By now you've probably heard, used and become very familiar with Let's Encrypt. I'd like to personally thank them for helping make my life easier. Thank you Let's Encrypt! The time I have saved not having to create CSRs, request new certificates (or maybe just add a SAN), upload CSRs, go through validation/approval, wait for issuance, then finally apply the certificate, is time earned. Thank you to the various ACME clients out there as well. You’ve saved me time by allowing me to actually use the Let’s Encrypt certificates over the years.
As a user of Let's Encrypt certificates, I quickly began using their certificates everywhere I could. It just made everything easier. Like many of you, I began by using various ACME clients out there. From certbot and WACS, to the lesser known ones.
When you have a few sites, things are pretty low maintenance.
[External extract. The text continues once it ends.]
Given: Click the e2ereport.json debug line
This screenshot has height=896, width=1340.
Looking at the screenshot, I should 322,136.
Just become familiar with Let's Encrypt, pick an ACME client, read their docs, fire things up, set and forget. That's how things are for the most part. As things evolve, however, things become a little more complicated. When dealing with dozens of domains, servers, disparate systems, load balancers, proxies, cloud infrastructure, you begin running into some problems. Maybe an ACME client fails to automatically renew for some reason, perhaps due to a bug in an updated version of the client. Or, maybe a configuration change in some cloud infrastructure causes the client to fail. Obtaining and sharing certificates between machines behind a load balancer can also add complexity and issues of their own.
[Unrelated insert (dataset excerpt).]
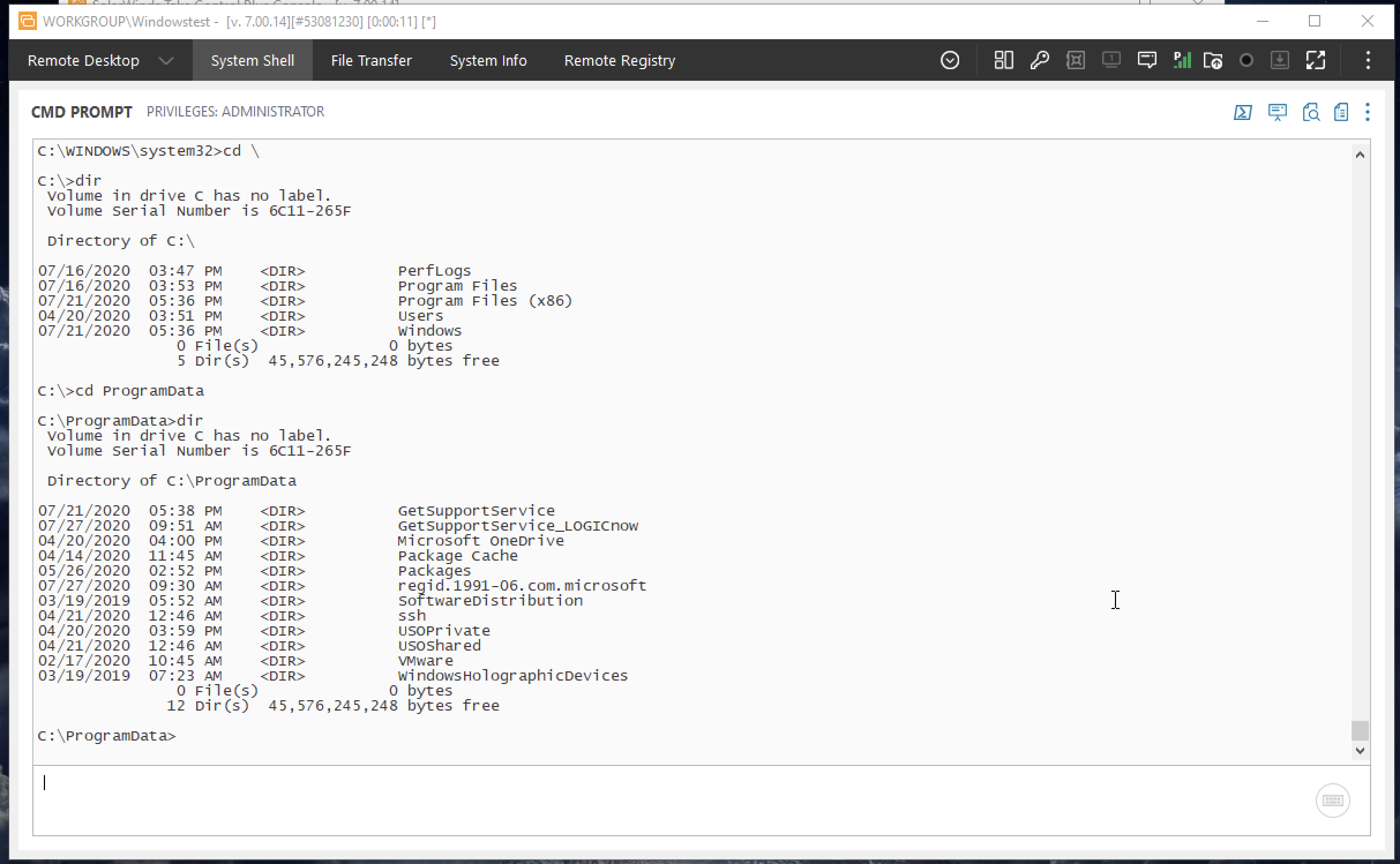Open top toolbar three-dot overflow menu
Screen dimensions: 1400x864
[x=1368, y=60]
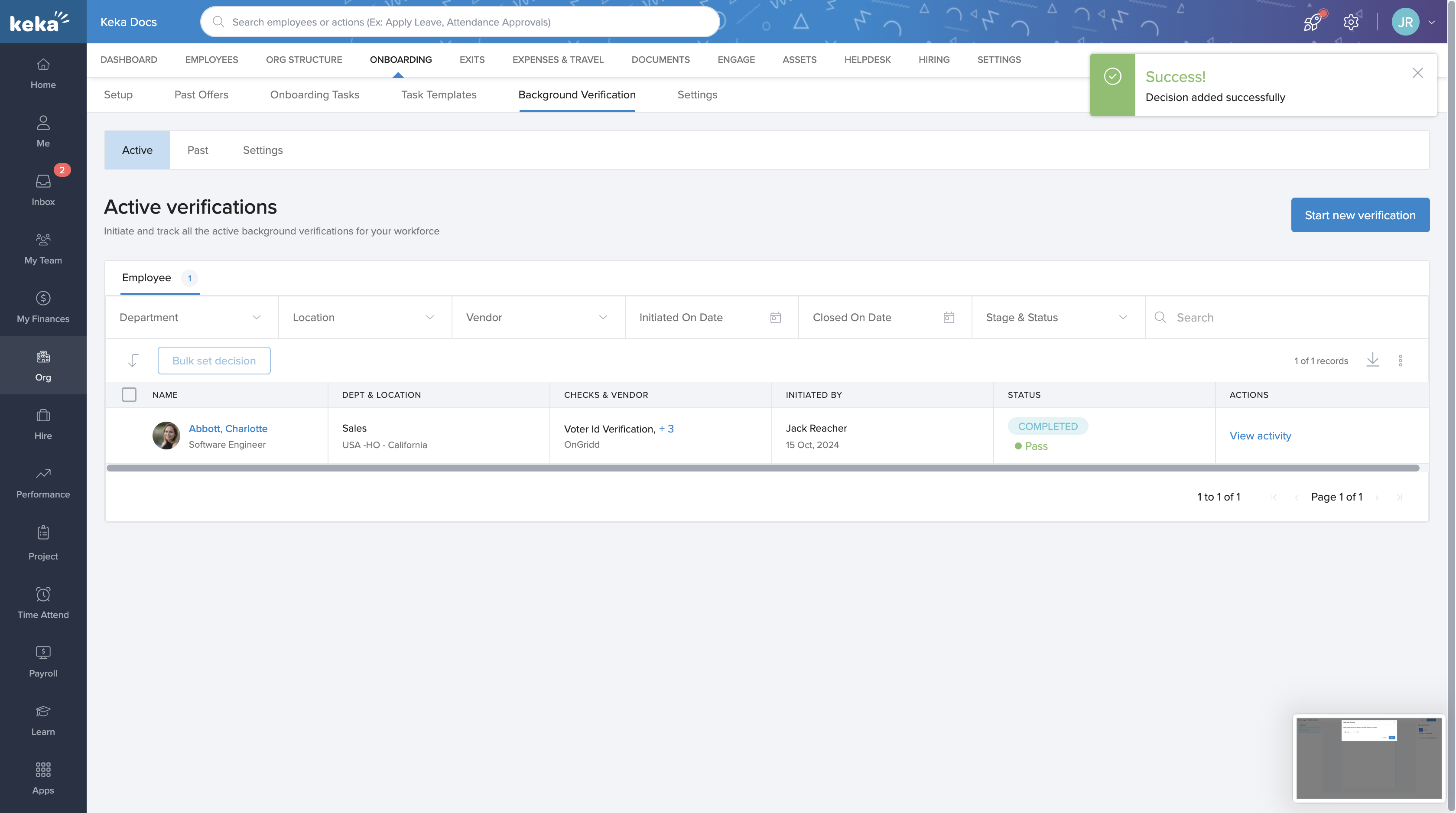
Task: Download records using the download icon
Action: 1372,360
Certera aims to solve these problems and make using Let's Encrypt certificates even easier. Certera is PKI for Let's Encrypt certificates. Let me explain what that really means. Today, using the various ACME clients, the keys and certificates generated are spread across various systems. Validation and issuance happen across many systems. Certera centralizes all of that. Let's Encrypt coined the term "Central Validation Server" . The concept, as they explained, is to delegate the responsibility of validation and issuance to a server (or servers). In essence, creating a central "place to store certificates and keys durably". When I first read this, I didn't think much of it. I thought that things were fine as they were with my limited number of domains and clients working flawlessly. Then, as I ran into the issues I outlined above, the thought came back to me that some of these problems could be solved by separating the validation and issuance of certificates from actually applying the certificates. If a central validation server could obtain the certificate, I wouldn't need to worry about installing, configuring and managing numerous (and various) ACME clients. I would no longer have to deal with custom scripts to make things work behind load balancers and web farms. A single server that can track, monitor, issue, renew all of my certificates sounded like the solution. That's when Certera was born.
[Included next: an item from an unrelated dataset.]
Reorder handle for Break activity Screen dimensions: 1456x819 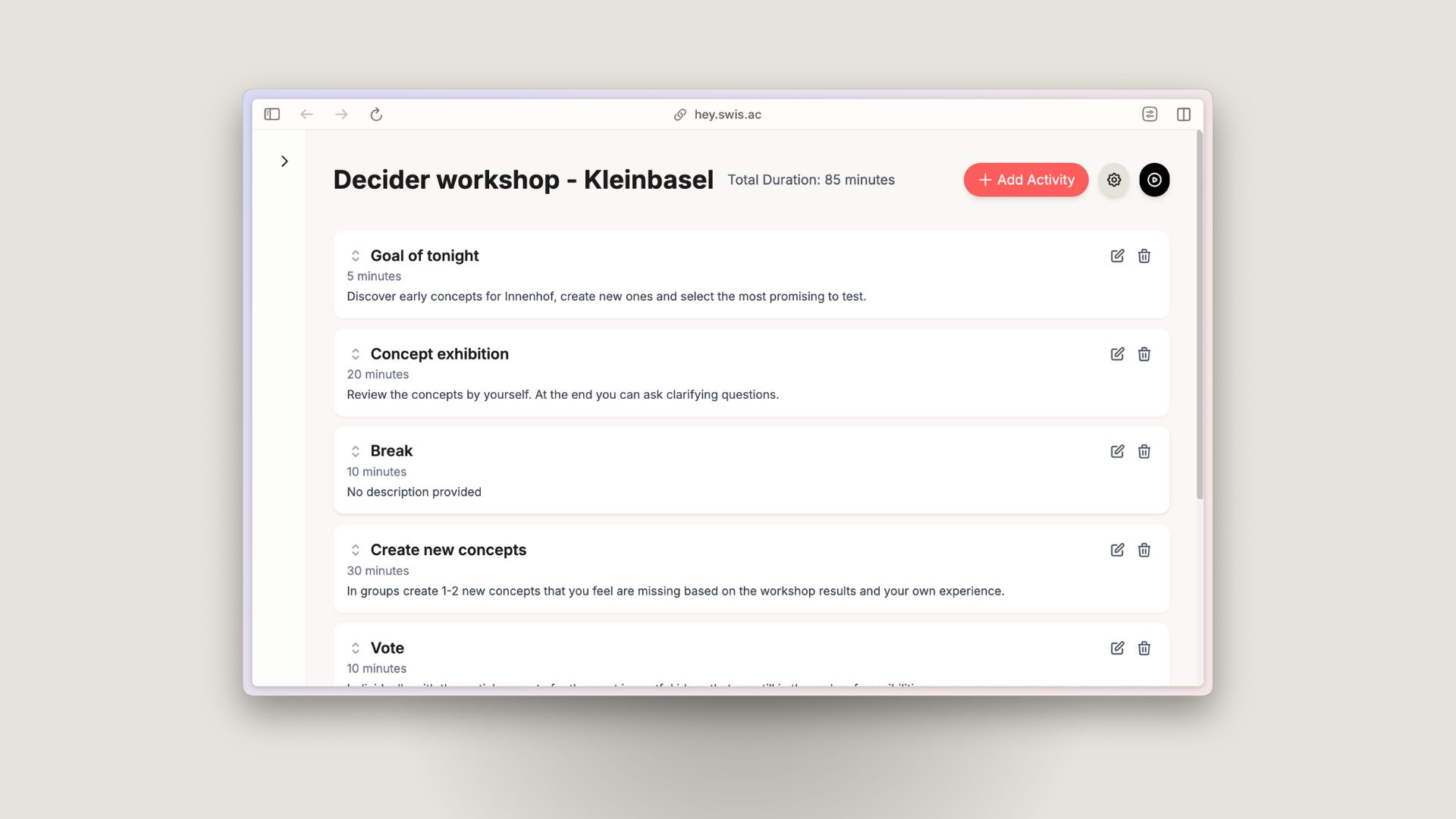coord(355,452)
With Certera, you can securely store your keys and certificates in a central place and much more. You can control key pinning and key rotations. You can track, monitor and receive notifications for certificate expiration and changes. Certera also exposes an API where you can retrieve the keys and certificates to apply to various systems. A single cURL to get your certificate means being able to apply that certificate to any number of servers easily, when and how you want.
curl https://<your_certera_site_hostname>/api/certificate/<certificate_name> \ -H "apiKey:<your_api_key>"
You also can more easily comply with rate limits set by Let's Encrypt. Some ACME clients acquire and apply the certificate in one step. If applying the certificate fails, you may end up re-acquiring a new certificate each time in an attempt to resolve your issue.
Certera is a cross platform, self-hosted, web application. Because keys and certificates are stored in a single place, it's a target for attack. Which is why Let's Encrypt say "you should protect that server well" . For that, and other reasons, when creating Certera, it was decided that it wouldn't be a cloud-based SaaS. It certainly could have been one from a design perspective. It would have made delivering features and updates much more friction-less. It would have also meant you could begin using it immediately without having to download, install and operate your own instance. With your own instance, however, you get the benefits of ensuring security, isolating it from anything and everything you decide is a threat. Because this is security software, it is important that you have full control and transparency.
So, with all that said, I'm happy to have introduced you to Certera. It is currently in open beta; come read the docs, try things out, give feedback and help make free certificates for all even better.